# Directions for this task
Scan the entries that follow for the word "circle", then report every line in which it appears.

[Saved data entries]
###

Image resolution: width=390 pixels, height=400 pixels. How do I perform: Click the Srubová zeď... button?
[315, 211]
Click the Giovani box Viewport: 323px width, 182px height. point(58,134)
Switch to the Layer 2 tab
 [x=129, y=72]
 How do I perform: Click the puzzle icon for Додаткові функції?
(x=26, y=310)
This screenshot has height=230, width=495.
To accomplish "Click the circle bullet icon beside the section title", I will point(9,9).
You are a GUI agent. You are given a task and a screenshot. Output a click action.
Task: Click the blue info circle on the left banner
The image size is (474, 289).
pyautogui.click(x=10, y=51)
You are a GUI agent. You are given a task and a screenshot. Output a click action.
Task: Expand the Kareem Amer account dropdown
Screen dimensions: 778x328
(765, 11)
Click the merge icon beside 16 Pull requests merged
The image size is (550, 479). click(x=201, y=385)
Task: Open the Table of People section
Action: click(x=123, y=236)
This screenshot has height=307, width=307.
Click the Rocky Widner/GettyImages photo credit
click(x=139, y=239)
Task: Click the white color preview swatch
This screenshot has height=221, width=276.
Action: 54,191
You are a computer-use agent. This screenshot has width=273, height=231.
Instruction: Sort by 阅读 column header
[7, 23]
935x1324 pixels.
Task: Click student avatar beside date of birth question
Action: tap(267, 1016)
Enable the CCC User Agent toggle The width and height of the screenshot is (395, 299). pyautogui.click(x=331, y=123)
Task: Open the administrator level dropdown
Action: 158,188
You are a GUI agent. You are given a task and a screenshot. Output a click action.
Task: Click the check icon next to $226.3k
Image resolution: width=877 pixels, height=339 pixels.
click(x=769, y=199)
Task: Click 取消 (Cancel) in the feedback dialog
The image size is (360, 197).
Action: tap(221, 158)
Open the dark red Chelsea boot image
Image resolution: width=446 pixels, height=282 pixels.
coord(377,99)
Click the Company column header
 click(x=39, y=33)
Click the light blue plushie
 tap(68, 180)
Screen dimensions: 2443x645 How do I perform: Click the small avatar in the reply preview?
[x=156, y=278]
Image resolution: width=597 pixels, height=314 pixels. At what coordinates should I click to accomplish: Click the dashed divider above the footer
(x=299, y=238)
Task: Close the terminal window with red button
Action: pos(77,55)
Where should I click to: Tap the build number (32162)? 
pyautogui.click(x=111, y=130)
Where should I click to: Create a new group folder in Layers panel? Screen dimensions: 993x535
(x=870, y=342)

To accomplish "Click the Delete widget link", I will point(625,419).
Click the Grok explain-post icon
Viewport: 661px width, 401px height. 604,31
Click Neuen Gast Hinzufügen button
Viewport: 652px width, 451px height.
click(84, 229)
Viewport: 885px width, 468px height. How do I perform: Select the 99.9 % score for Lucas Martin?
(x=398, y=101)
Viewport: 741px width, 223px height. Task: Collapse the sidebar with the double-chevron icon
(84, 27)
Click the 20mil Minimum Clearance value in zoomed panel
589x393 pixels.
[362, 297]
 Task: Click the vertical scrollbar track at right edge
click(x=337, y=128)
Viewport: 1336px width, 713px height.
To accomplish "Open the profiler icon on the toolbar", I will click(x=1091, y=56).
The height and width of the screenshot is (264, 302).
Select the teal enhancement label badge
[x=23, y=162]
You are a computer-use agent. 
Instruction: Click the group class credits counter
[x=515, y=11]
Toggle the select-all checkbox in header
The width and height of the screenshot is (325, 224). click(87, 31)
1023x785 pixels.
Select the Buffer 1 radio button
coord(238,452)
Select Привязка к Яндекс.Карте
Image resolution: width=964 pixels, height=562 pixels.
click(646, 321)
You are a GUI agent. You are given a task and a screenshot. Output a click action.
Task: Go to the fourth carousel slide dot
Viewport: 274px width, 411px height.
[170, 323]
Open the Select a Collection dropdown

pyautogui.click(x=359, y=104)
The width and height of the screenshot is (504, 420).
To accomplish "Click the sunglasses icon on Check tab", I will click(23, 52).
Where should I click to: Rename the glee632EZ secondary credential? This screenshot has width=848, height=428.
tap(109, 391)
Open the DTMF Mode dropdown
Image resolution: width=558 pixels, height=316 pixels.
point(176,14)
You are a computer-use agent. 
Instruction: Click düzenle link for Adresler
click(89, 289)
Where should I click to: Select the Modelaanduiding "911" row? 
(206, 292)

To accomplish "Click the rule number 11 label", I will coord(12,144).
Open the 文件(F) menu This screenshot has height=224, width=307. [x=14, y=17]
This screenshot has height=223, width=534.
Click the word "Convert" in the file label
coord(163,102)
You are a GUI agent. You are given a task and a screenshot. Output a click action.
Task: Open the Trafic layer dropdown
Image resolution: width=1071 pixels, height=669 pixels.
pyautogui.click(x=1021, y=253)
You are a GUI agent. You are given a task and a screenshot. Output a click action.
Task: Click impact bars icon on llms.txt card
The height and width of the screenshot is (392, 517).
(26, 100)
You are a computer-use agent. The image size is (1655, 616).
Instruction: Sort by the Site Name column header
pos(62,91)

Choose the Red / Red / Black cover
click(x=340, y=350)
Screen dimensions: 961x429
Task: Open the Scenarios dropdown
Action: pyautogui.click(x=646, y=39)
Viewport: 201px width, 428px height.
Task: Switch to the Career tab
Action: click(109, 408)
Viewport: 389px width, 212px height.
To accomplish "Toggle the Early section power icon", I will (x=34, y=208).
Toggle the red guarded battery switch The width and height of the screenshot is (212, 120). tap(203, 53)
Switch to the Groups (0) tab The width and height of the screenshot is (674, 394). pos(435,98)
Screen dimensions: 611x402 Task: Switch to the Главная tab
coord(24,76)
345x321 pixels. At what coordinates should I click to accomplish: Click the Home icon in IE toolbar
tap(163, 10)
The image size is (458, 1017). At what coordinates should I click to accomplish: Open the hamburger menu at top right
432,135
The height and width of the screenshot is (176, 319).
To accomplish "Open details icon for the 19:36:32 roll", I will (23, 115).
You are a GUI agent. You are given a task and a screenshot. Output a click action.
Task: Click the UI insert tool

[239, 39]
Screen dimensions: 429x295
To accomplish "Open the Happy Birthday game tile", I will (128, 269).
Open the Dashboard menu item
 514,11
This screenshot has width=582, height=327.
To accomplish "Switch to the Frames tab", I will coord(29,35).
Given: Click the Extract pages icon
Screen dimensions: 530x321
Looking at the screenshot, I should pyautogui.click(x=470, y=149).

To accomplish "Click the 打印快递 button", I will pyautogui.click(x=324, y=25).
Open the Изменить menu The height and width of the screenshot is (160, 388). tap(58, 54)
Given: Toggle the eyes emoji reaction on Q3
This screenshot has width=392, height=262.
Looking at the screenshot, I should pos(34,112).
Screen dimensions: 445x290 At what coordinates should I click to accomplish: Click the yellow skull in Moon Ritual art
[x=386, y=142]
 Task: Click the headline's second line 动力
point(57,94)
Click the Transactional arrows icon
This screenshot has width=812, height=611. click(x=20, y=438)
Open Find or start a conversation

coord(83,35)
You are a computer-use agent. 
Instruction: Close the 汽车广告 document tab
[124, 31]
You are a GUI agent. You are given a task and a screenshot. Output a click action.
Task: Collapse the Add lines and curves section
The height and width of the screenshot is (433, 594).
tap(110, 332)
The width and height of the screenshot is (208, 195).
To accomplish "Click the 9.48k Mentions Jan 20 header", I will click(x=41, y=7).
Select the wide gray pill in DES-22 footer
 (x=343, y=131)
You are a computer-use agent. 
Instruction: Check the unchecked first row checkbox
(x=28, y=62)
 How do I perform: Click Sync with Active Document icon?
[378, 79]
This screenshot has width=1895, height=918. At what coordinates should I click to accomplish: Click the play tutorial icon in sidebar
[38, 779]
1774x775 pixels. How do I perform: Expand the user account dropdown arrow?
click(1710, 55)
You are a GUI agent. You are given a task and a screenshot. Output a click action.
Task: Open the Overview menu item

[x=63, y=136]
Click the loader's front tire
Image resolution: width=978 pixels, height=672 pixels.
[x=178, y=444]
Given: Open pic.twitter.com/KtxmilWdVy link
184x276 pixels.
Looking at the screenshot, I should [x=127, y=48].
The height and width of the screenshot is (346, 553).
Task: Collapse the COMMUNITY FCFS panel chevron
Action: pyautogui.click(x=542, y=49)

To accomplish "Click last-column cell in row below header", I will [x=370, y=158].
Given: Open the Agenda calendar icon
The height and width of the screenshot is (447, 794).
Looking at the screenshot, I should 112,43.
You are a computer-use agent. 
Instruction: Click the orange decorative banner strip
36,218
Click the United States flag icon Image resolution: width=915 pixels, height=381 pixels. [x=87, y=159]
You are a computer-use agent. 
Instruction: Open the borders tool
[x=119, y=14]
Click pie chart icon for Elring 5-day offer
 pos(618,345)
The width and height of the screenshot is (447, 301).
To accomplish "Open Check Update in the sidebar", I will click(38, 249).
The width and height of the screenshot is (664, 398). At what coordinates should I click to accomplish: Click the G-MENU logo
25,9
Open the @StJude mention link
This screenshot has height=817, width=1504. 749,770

###

# Result for this exercise
To accomplish "Click the circle bullet icon beside the section title", I will point(9,9).
Task: Click the blue info circle on the left banner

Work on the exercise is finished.